Hermes assures Diana that they’ll find baby Zeke, and she reminds him that they’re looking for Zola, too. They zap back on over to Diana’s flat in London, where Hera is sitting on the floor in a corner of the living room that’s been conspicuously left empty… for Drama.
Hera tells them that she’s afraid to leave, afraid of being alone, afraid to die, and that she doesn’t know who to pray to. Diana picks her up and tells her to pray to the only person she can count on to actually help her; herself. Hera doubts herself and Diana realises that they’re going to need some help…
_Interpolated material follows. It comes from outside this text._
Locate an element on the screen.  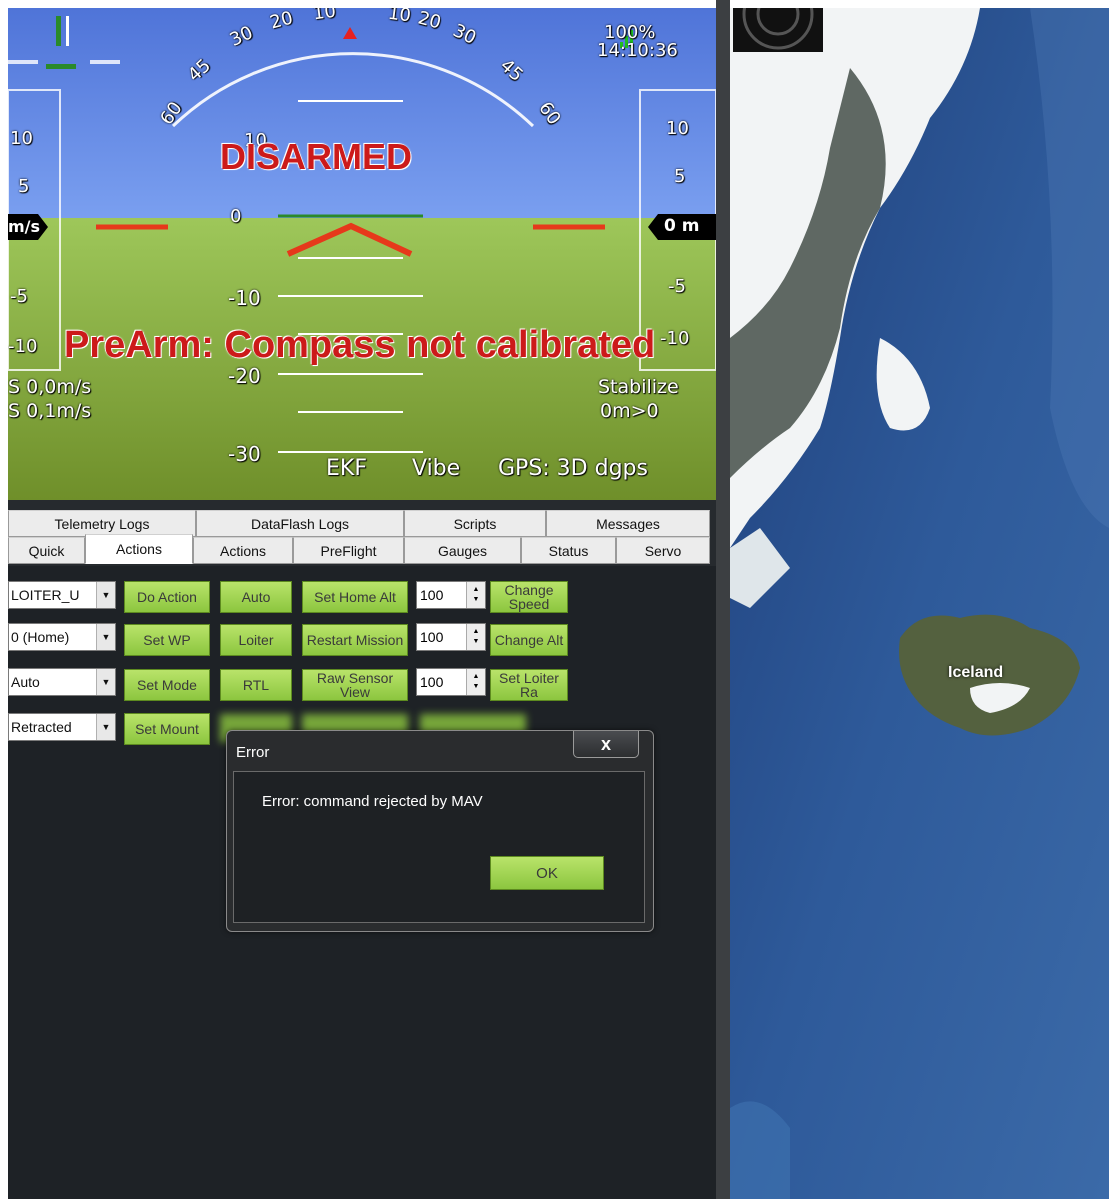
altitude-box-label: 0 m is located at coordinates (682, 226).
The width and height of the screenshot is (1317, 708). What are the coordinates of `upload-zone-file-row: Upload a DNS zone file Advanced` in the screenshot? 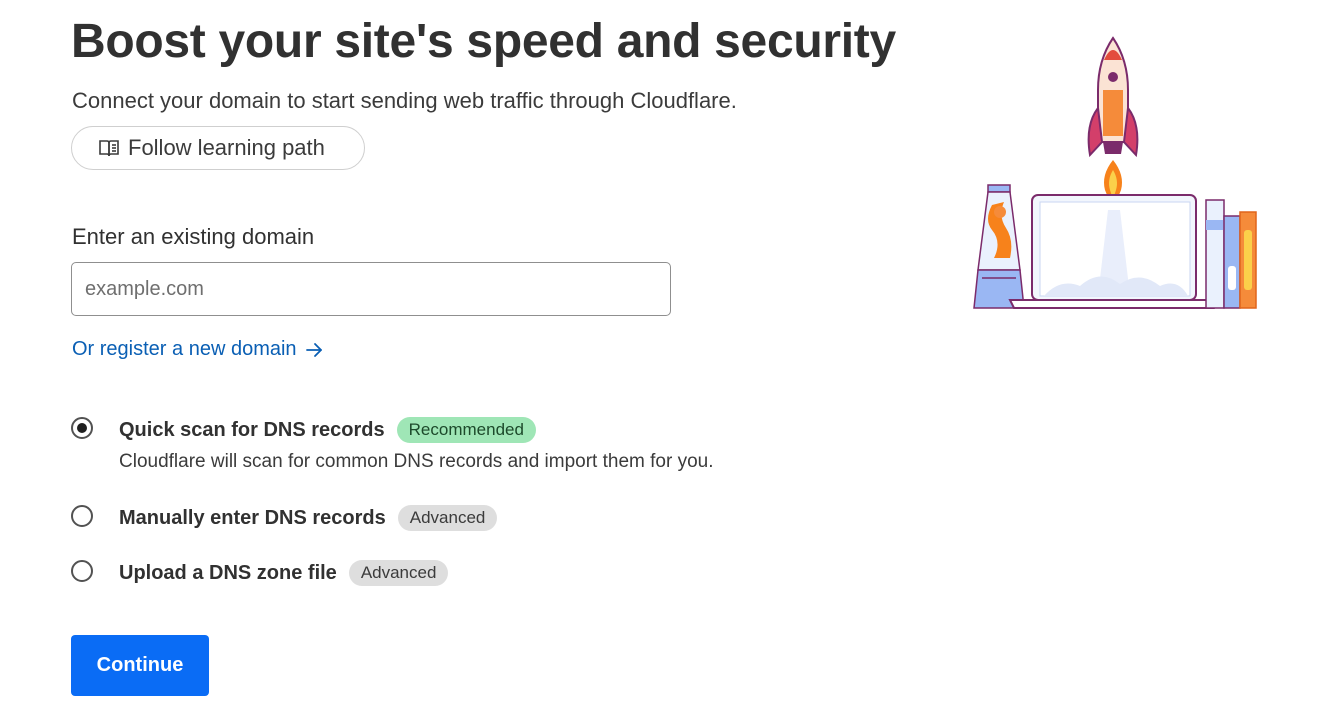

Cut to Provence, where Zola is déjeuner-ing with Dio. Zola is more than open to learning to live with the finer things, and Dio welcomes some guests after remarking that she reminds him of someone.
They’re going to go hunting for truffles. Or is that “truffles?” I dunno.
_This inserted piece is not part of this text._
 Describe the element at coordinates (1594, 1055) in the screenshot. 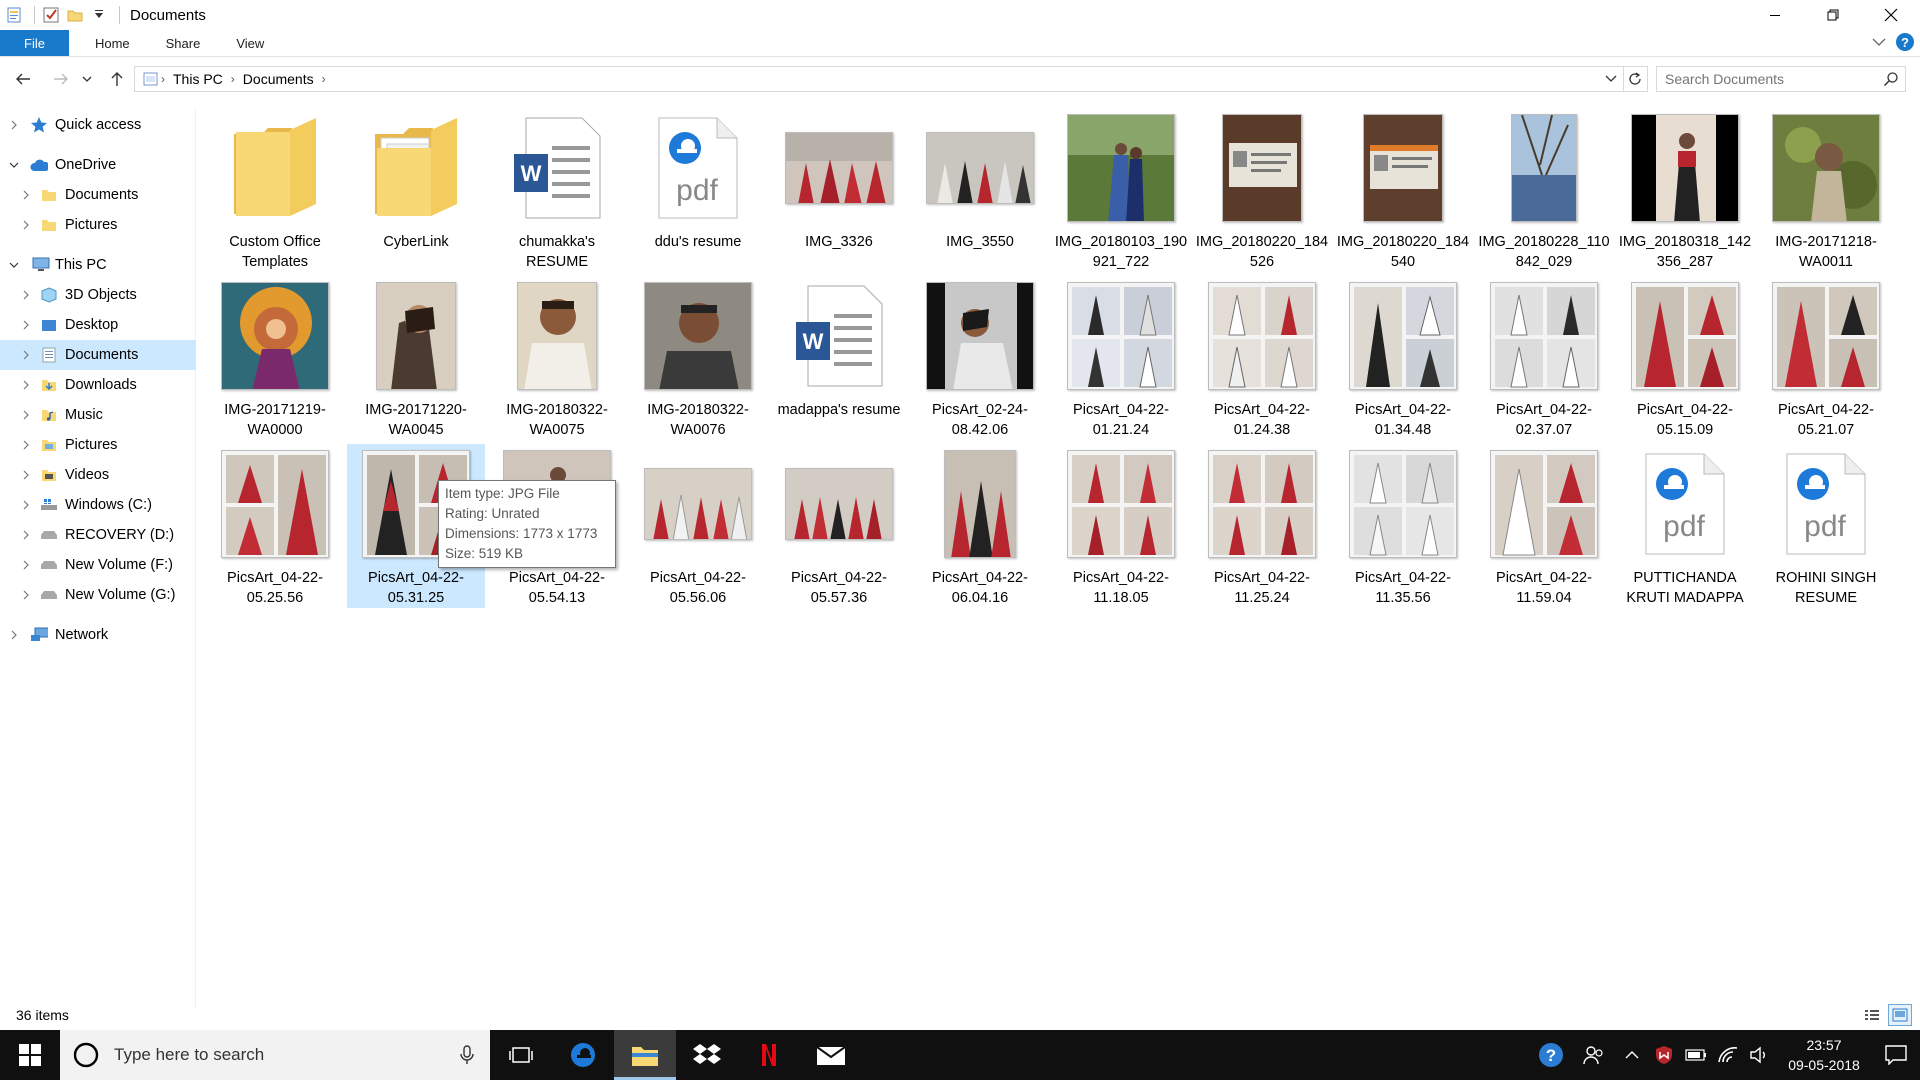

I see `people-button` at that location.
Somewhere over the Alps, Cassandra and her hoverthingy full of goons are still tracking the First Born. <- And I wrote that line before actually reading the page.
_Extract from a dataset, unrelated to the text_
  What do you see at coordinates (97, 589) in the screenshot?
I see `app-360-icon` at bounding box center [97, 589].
Despite her just having said to not go to Provence and that they need to get to Olympus instead, she redirects them towards the south of France when an energy similar to Dionysus’ shows up in London, and then another like it in Provence.
Diana travels to Siberia with a cape on and no pants to combat the cold and ask Snape’s patronus for a boon.
Apparently, this broad is the Moon. And apparently, the Moon is an excellent hunter. And, I guess, Strife made it so that the gods can’t find baby Zeke.
And then this shit happens.
Diana is beaten by the Moon bear. She submits, despite the Moon telling her that she must agree to a wish of the Moon’s which she will only know when the Moon decides to tell her…
Back on Olympus, Apollo is now using all of his glowy sun powers to give the First Born a helluva shvitz, pouring out water right in front of his face and being a huge dickbag even as he monologues on just how much it pains him to do this to his brother, blah, blah, blah, and how if he just swears allegiance, this shit will all be over with and they can play catch and bake cupcakes and shit. But then…
Now, back in the south of France for the last scene, where Dio’s guests are too hot on their truffle hunt and are drunk and starting to strip.
And then THIS happens.
Zola, thank goodness, has the presence of mind to bolt (because, really, wouldn’t you?). Dio, however, almost seems shocked that she’d just up and ditch him. I mean, it’s not like she knew any of these people who’ve just been painfully and graphically transformed into pigs! And, actually, Dio looks more than a little concerned for her.
But she bolts anyways and comes out of the brush just in time to see Cassandra’s hoverthingy landing and her disembarking with her secret weapon…
An S&M MINOTAUR!!!
(Who needs a wax.)
I feel like I should mention… I’m actually of Greek heritage. I know my mythology. And, in the case of this comic, and specifically in trying to enjoy this comic… That’s not necessarily a good thing. So, this whole thing with the Greek gods playing a major role in Wonder Woman’s story, and her being just another bastard child of Zeus… I’m very much mixed about it. On the one hand, it’s cool to see her heritage and the wealth of mythology being used. On the other, like, five hands, though, we have a Wonder Woman whose origin has been rewritten to make her fundamentally less feminist by virtue of her creation now being dependent on a man, misrepresentations of numerous ancient Greek dieties, shit that don’t make no sense with respect to their characters, the fact that they roam the earth but are either completely ineffectual or invisible or some shit, the fact that it’s getting old, and then… Shit. I forget what the fifth thing was. But, really. I’m just not feeling it.
I love Cliff Chang’s artwork. It’s very clean and very cool. You can always tell every character apart perfectly, and, yeah, they are all designed significantly different, fine. But Diana is drawn like… Like a real person! She’s not a stick-thin bitch. She’s not super bulky. She’s thick. Athletic. Realistic.
And I appreciate that.
Brian Azzarello’s writing, though… I liked him better on Batman.
Bring back Gail Simone!
Or at least someone who writes Diana better. Hell, Peter David does excellent writing for strong women, and he’s always working in weird mystic shit into his story arcs. Let’s fix that broken bridge!
And let’s wrap this shit up already. I don’t think that this is a good enough story to have been following Zola since the first fucking issue. Or, go back and do something more with that whole “Wonder Woman is now the goddess of War” thing. That could actually be interesting!
I guess I should be happy that she’s not handled as poorly as she is in Superman/Wonder Woman.